Dans cette opposition politicienne, pour les manifestants, travailleurs, jeunes des quartiers populaire de N’Djamena, ou ces « diplômés chômeurs » si nombreux dans les manifestations (des jeunes qui ont pu accéder aux études mais restent sur le carreau de l’emploi) il est impossible de se reconnaitre.

Un profond mécontentement social

Mais la vie au Tchad, ces dernières années, a aussi été marquée par une toute autre actualité : celle des mouvements sociaux et des grèves. Ce fut la très longue grève de l’hiver 2018-2019 paralysant pendant des mois tous les services publics pour réclamer les salaires et primes impayés depuis des mois, grève qui avait débordé d’ailleurs les seuls secteurs publics, avec notamment une grève dans l’entreprise Cotontchad, le coton (sa culture et ses usines de filage) étant l’une des principales activités du pays, passée au second rang depuis la découverte et l’exploitation du pétrole au début des années 2000. De nouvelles grèves, notamment encore dans le secteur public, ont eu lieu en janvier dernier, pendant que les retraités (y compris ceux de l’armée !) manifestaient devant le ministère pour exiger le versement des pensions, dues parfois depuis plus d’un an. Quant aux prix à la consommation, qui n’ont cessé de grimper ces dernières années, ils ont évidemment flambé avec la période du ramadan.

C’est cette situation, et pas seulement la mort de Déby et son remplacement par son fils, qui rend aujourd’hui la situation du Tchad explosive. Quelques beaux quartiers qui ont poussé depuis la découverte du pétrole, la misère à l’autre bout de la ville et dans les campagnes, alors que les dépenses militaires dévorent 40 % du budget total de l’État, voila qui alimente la colère des manifestants.

Olivier Belin


À lire :

Nous publions le point de vue d’un militant tchadien, tant sur ce que sont les diverses fractions de l’opposition tchadienne que sur le mécontentent social dans le pays et des perspectives pour les travailleurs tchadiens. (Cliquer sur ce lien)

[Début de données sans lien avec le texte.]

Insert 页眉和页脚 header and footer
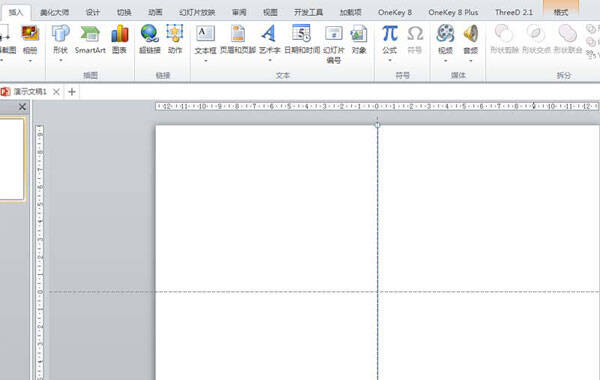Image resolution: width=600 pixels, height=380 pixels. click(x=238, y=40)
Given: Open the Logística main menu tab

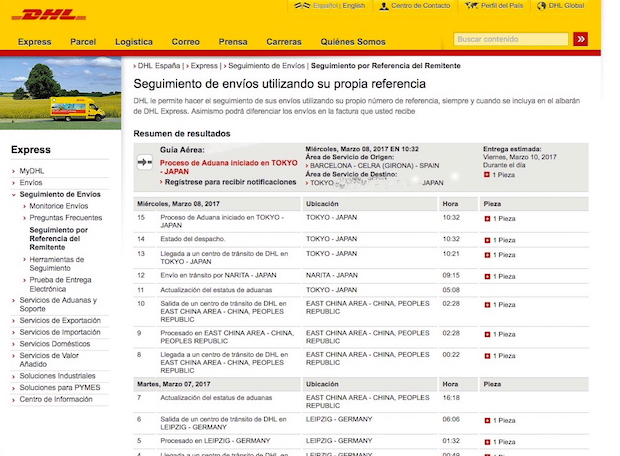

[1FACT, Front pour l’alternance et la concorde au Tchad, groupe politico militaire créée en 2016 dans l’extrême nord du Tchad. Réfugié en Libye, le FACT commence par combattre du côté des troupes de la région de Misrata contre celles du maréchal Haftar, maitre de Benghazi, puis ont changé de bord en 2019 pour soutenir les troupes d’Haftar : des services qui aguerrissent les troupes et fournissent des équipements. Le 11 avril dernier elles lançaient une offensive contre le régime d’Idriss Déby en tentant de marcher sur N’Djamena avant d’être arrêtées par l’armée tchadienne.